Harness Slot Height– The top slots should accommodate many kids beyond 50 pounds, more than many other models. Some kids will be able to use it even longer, to 60 pounds or beyond. So, while I list it as a disadvantage, it’s only because the added utility of the 80 pound harness limit may not be useful for older kids or those in well above-average height percentiles for their age. So, be aware that most kids will probably outgrow the harness by height before they reach 70 or 80 pounds in weight. For example, my daughter is nearing the limit of the harness height at the maximum setting (see photo). She is almost 8 years old, 50” tall and 54 pounds. My son is almost 10, nearly 80 pounds and 56” tall. He is far too big for the harness, but still fits in the seat in booster mode at a high head restraint setting. The Frontier is designed to allow kids to remain in a harness longer than many other combination seats, but the biggest and oldest kids will use the Frontier as a booster. For parents wanting a harnessed seat that will accommodate taller kids 7-10 years old, there really is no substitute for a model like the Britax Regent that is designed to restrain bigger kids longer in a harness. Despite some rumours on the internet, Britax has confirmed to me that the Regent is not being discontinued at this time. The benefit is that the Frontier is somewhat smaller and lighter than the Regent, because it isn’t intended to fit all of those taller kids in a 5-point harness.
Installation in some vehicles– If your vehicle’s seatbelts are too short for the “Reverse Belt Path”, you will be limited to the “Short Belt Path” installation.

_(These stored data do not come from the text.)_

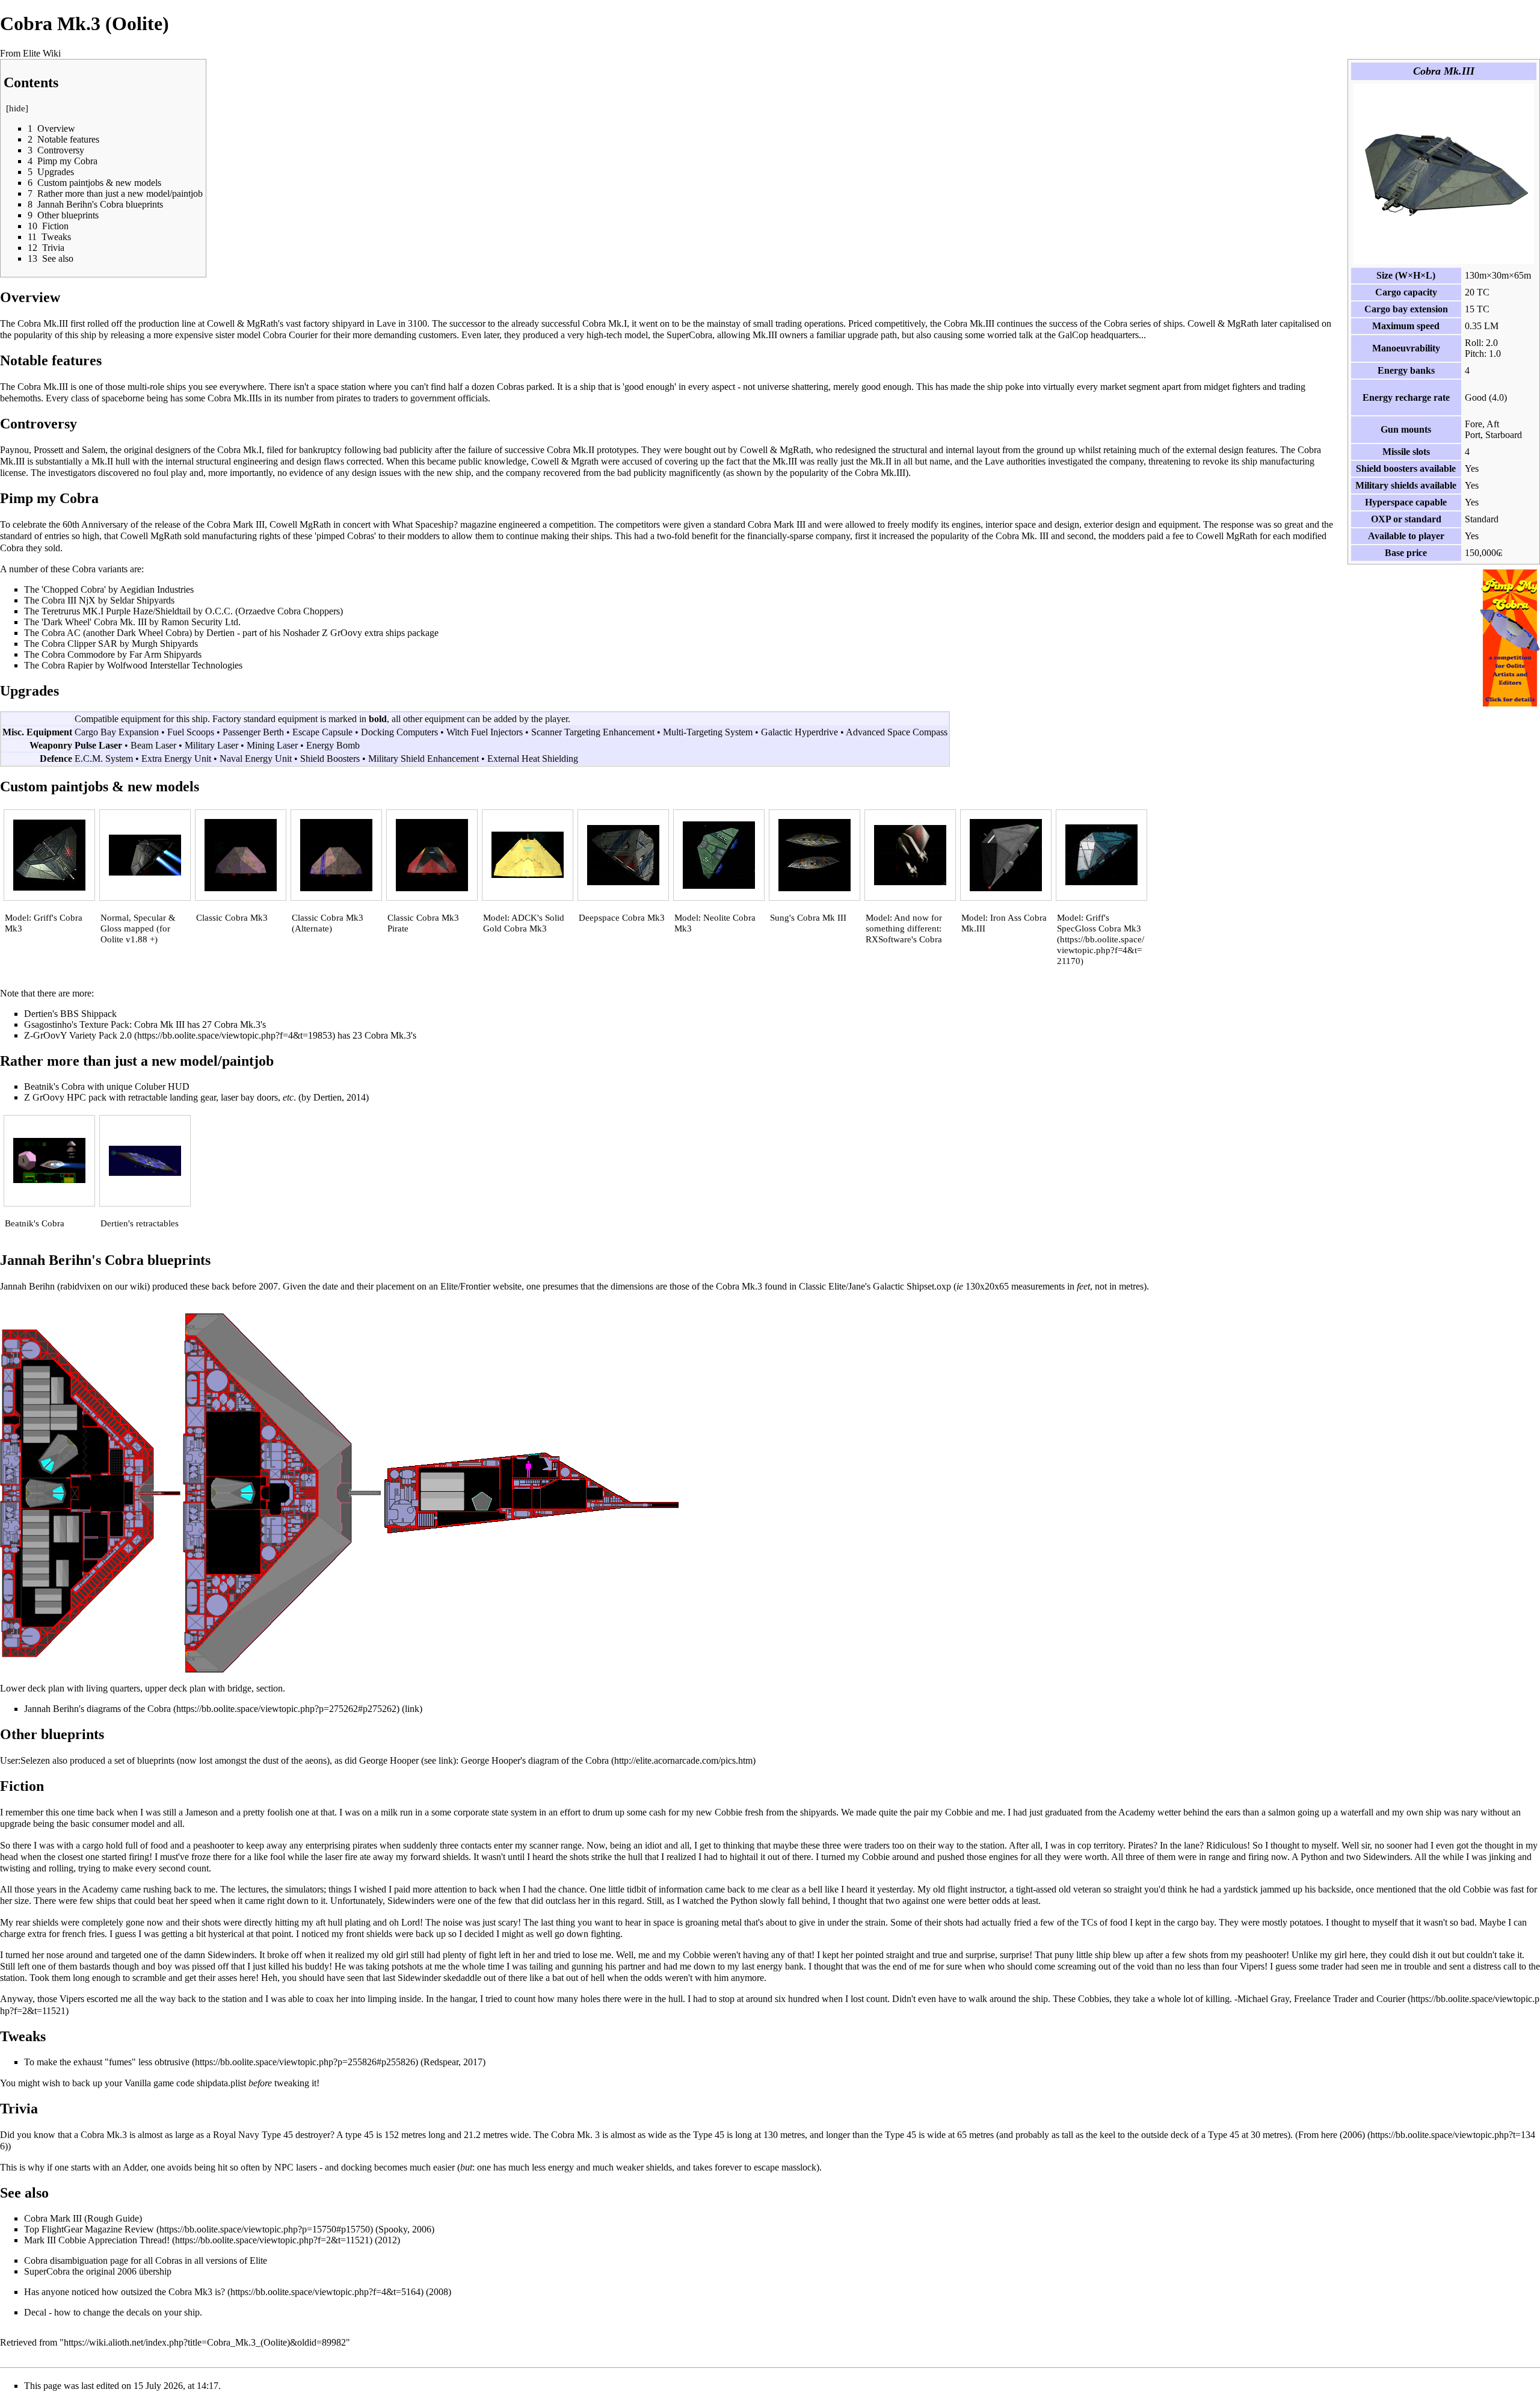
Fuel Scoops (190, 732)
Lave (386, 323)
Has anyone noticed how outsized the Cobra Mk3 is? (124, 2292)
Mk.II (102, 461)
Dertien (220, 633)
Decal (35, 2312)
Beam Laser (153, 745)
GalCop (1073, 335)
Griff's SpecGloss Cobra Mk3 (1099, 923)
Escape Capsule (322, 732)
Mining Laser (272, 745)
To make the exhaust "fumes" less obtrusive (106, 2062)
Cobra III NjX (69, 600)
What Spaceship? (425, 524)
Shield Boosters (330, 758)
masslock (798, 2167)
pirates (348, 398)
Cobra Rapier (67, 665)
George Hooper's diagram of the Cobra (535, 1760)
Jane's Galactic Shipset (891, 1286)
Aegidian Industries (157, 589)
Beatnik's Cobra (54, 1086)
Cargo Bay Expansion (117, 732)
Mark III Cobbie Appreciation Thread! (97, 2240)
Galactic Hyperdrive (799, 732)
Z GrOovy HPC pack (65, 1097)
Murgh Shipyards (165, 643)
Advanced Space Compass (896, 732)
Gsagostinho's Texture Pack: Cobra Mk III (104, 1024)
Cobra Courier (290, 335)
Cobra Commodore (78, 654)
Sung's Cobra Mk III (808, 917)
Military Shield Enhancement (423, 758)
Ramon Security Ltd (199, 622)
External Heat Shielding (532, 758)
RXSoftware (888, 939)
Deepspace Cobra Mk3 (622, 917)
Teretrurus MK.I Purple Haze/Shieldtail (116, 611)
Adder (134, 2167)
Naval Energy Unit (256, 758)
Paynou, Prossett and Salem (52, 450)
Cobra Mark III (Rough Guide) (83, 2218)
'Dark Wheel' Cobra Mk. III (94, 622)
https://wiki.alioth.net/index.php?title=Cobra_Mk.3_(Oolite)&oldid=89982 (205, 2342)
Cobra (36, 2260)
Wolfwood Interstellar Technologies (174, 665)
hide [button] (17, 108)
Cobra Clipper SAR (79, 643)
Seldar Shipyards (142, 600)
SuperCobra (689, 335)
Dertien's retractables (139, 1223)
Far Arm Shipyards (165, 654)
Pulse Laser (98, 745)
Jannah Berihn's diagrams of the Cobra (97, 1709)
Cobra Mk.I (604, 323)
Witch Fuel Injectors (484, 732)
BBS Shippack (88, 1014)
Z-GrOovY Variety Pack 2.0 (78, 1035)
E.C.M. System (104, 758)
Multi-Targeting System (708, 732)
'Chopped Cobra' (74, 589)
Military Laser (211, 745)
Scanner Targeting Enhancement (592, 732)
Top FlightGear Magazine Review (89, 2229)
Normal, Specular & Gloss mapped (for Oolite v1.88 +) (138, 928)
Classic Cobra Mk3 (232, 917)
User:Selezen (25, 1760)
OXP (1381, 519)
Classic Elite (822, 1286)
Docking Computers (399, 732)
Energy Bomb (333, 745)
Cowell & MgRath (242, 323)
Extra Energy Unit (176, 758)
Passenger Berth (253, 732)
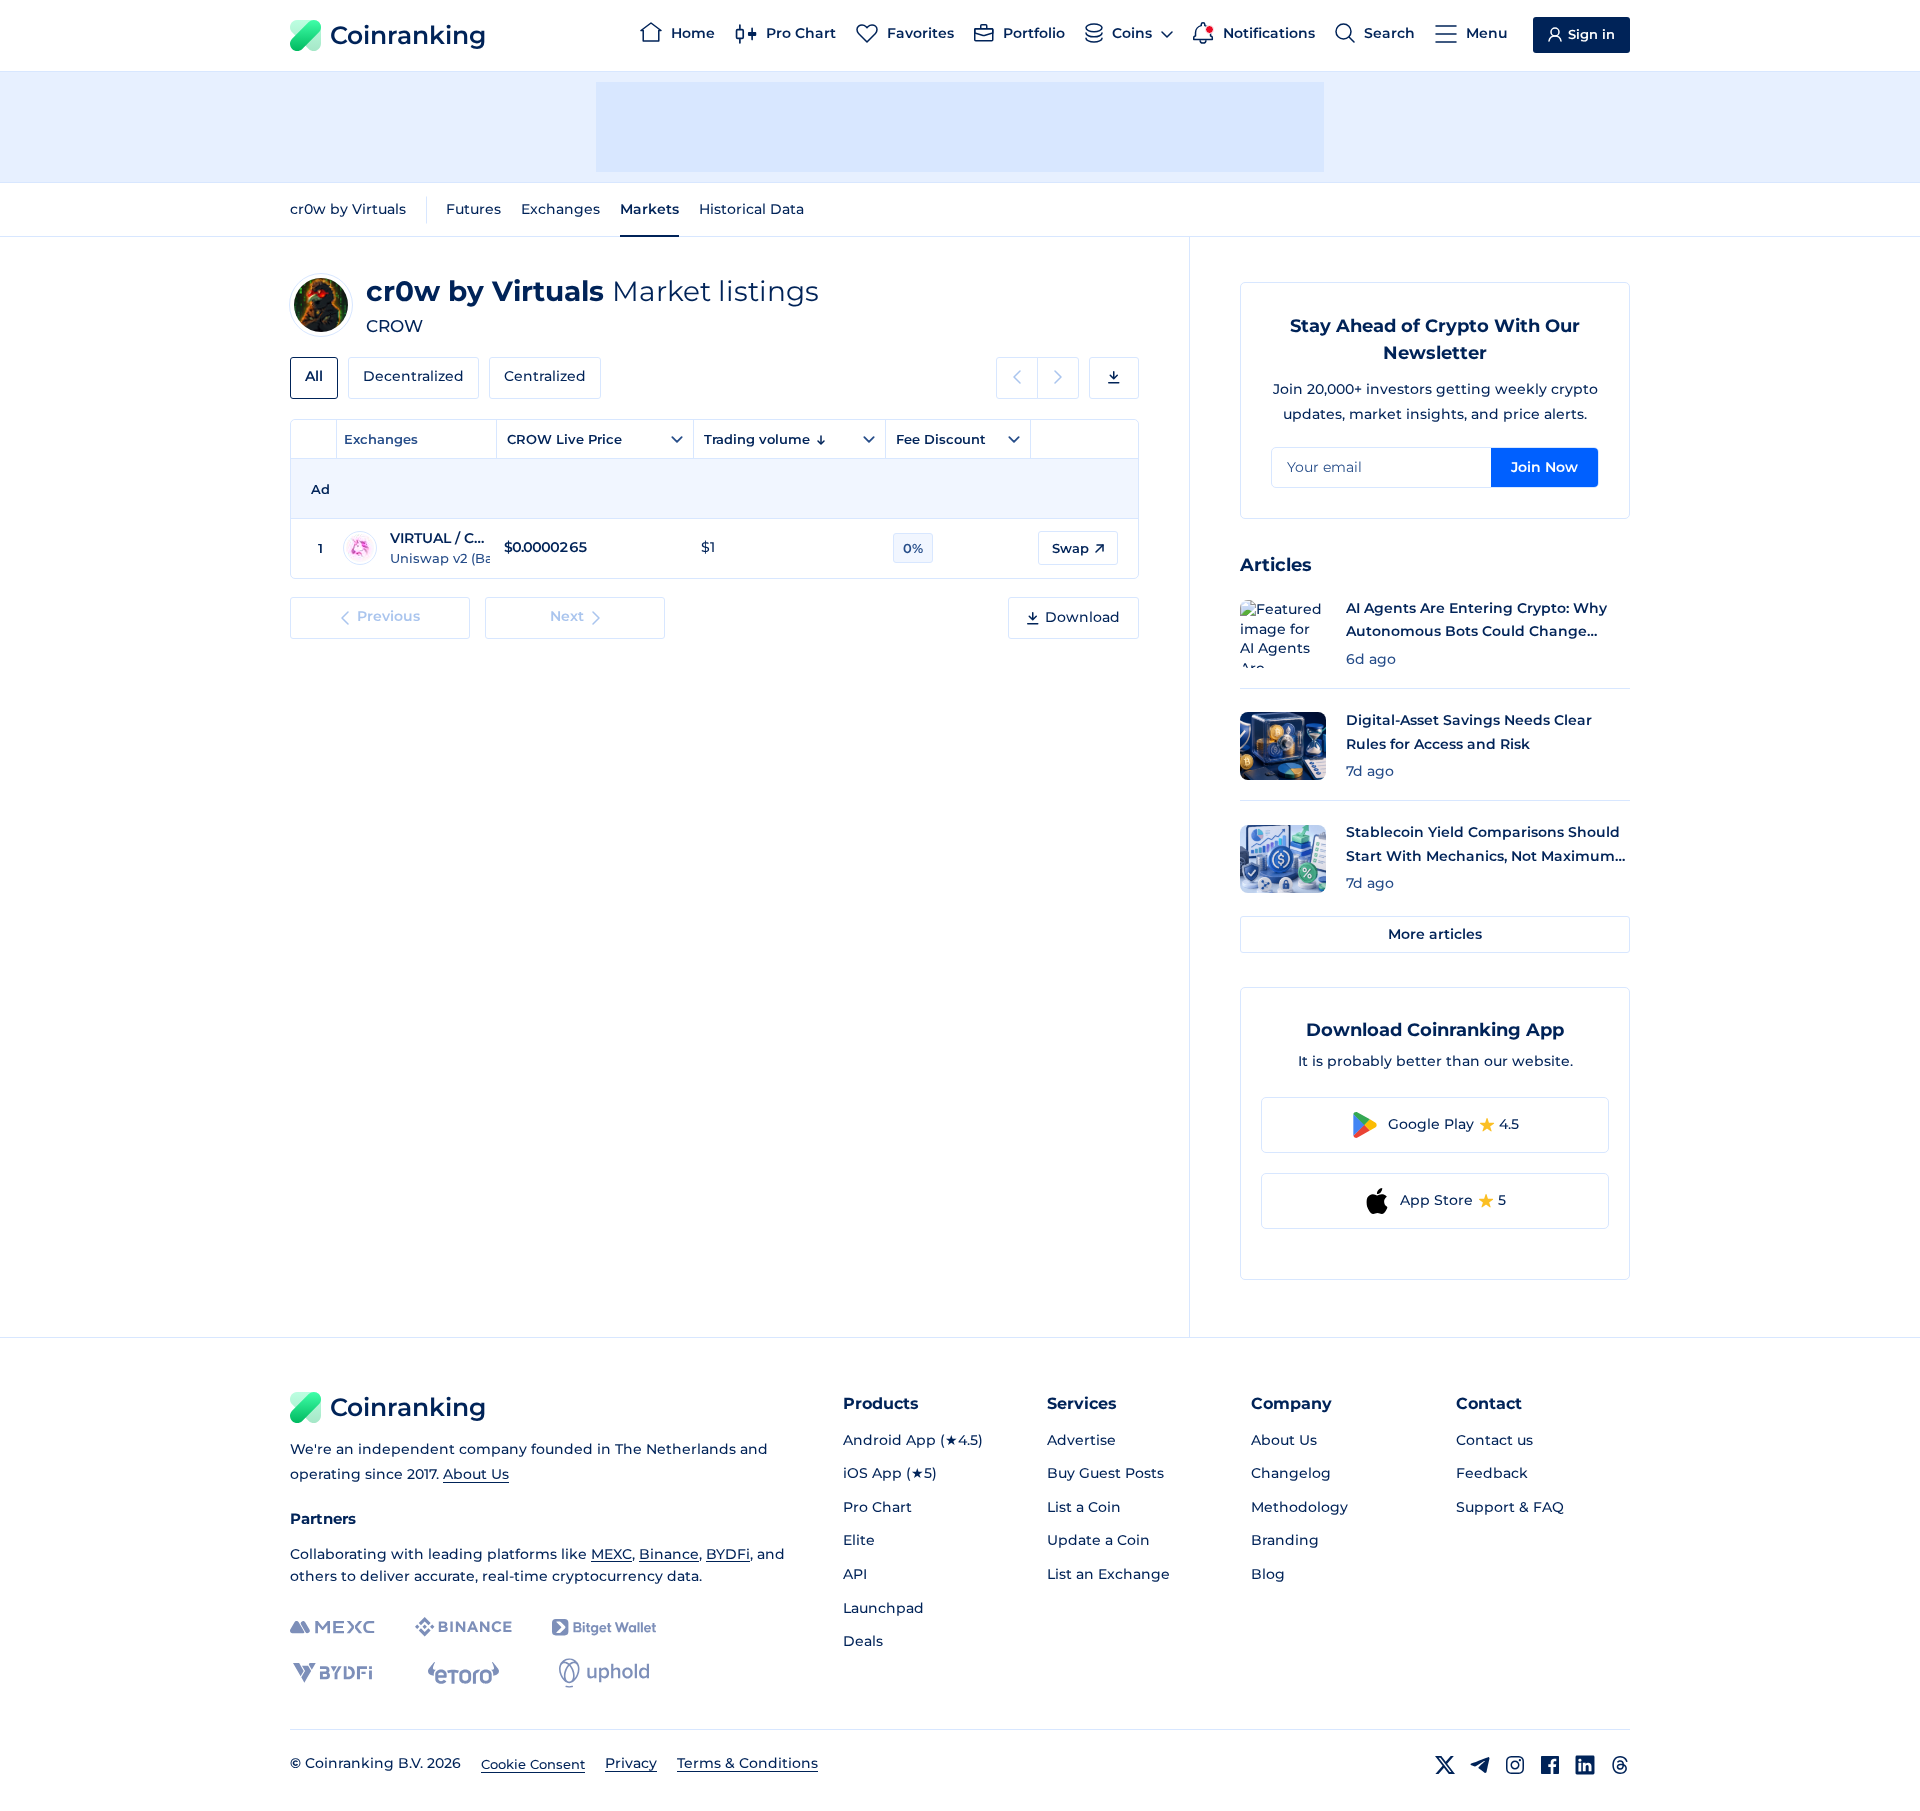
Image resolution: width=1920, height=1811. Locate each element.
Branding (1285, 1540)
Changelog (1291, 1473)
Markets (649, 209)
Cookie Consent (533, 1764)
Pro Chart (877, 1507)
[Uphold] (604, 1673)
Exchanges (560, 209)
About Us (476, 1474)
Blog (1268, 1574)
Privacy (631, 1763)
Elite (859, 1540)
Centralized (545, 376)
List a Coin (1084, 1507)
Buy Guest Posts (1105, 1473)
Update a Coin (1098, 1540)
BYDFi (728, 1554)
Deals (863, 1641)
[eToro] (463, 1673)
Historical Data (751, 209)
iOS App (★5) (890, 1473)
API (855, 1574)
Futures (473, 209)
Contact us (1494, 1440)
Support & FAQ (1510, 1507)
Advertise (1081, 1440)
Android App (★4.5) (913, 1440)
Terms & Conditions (747, 1763)
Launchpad (883, 1608)
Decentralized (413, 376)
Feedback (1492, 1473)
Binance (669, 1554)
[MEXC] (332, 1627)
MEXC (611, 1554)
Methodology (1299, 1507)
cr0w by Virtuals (348, 209)
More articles (1435, 934)
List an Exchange (1108, 1574)
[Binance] (463, 1627)
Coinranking (408, 35)
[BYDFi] (332, 1673)
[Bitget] (604, 1627)
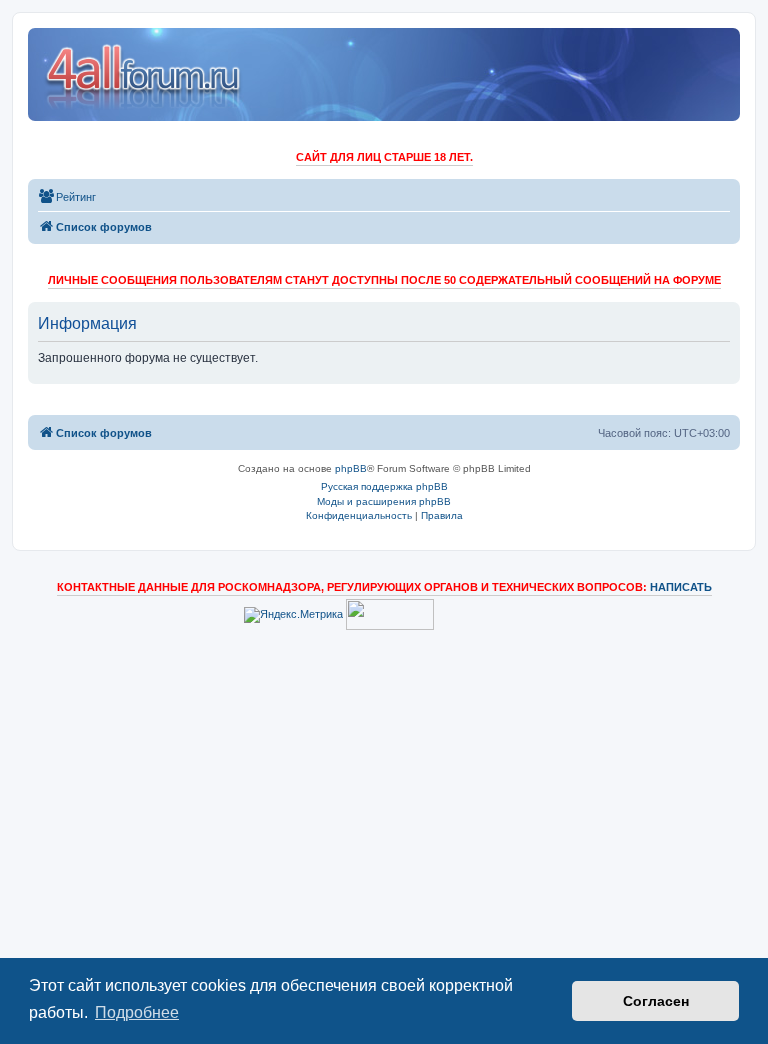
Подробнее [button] (137, 1012)
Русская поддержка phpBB (384, 486)
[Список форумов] (144, 74)
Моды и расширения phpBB (384, 501)
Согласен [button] (656, 1001)
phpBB (351, 468)
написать (681, 587)
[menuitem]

This will work fine in many models, but like any child restraint, there is always a possibility that it will be incompatible with a few vehicles. As with all child seats, various types of vehicle seats and seatbelts systems may not be used at all. These are clearly indicated in the manual.
Limited Recline Setting– The recline block on the base can be moved forward or back for two recline positions. In harness mode, the recline block MUST be in the forward position (i.e. more reclined). In booster mode, the recline block MUST be rotated to the back (more upright). While it does snap into place, you need to make sure it doesn’t accidentally rotate to the incorrect position. This setup should be flexible enough for most kids, but for those who want every possible type of adjustment, the Frontier does not have multiple recline settings.
Fabric Care– Removing the cover takes a little effort, as is the case on most harnessed seats. It is hand wash and line dry only. Best to avoid spills that might stain the seat!
The major advantages far outweigh the few minor disadvantages I listed. The Frontier is a great choice if your “baby” is already a big toddler! It fills a nice niche between models like the Britax Boulevard and the Britax Regent. Choose a model like the Decathlon or Boulevard if your child still is under 2 years old and 25 pounds. Older babies should still be rear-facing for safety. While other combination seats may seem more appealing with a 1-year and 20 pound minimum on forward-facing, children in that range are safest facing the back! Kudos to Britax for having sensible minimum age and weight limits with safety in mind. For parents who want to keep their kids in a 5-point harness beyond 6 years, the Britax Regent may be a more suitable choice. For kids in between, like my son who just turned 3 years old, the Frontier really is last carseat they will need! It really is well worth consideration if it meets your needs and those of your child.